[Stored data entries]
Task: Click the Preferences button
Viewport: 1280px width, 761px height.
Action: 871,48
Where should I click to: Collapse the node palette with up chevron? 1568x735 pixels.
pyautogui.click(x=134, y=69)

▶ **TASK BRIEF**:
All of the data above needs to be written out again, exactly.

▶ **RESULT OF THIS TASK**:
Task: Click the Preferences button
Viewport: 1280px width, 761px height.
Action: 871,48
Where should I click to: Collapse the node palette with up chevron? 1568x735 pixels.
pyautogui.click(x=134, y=69)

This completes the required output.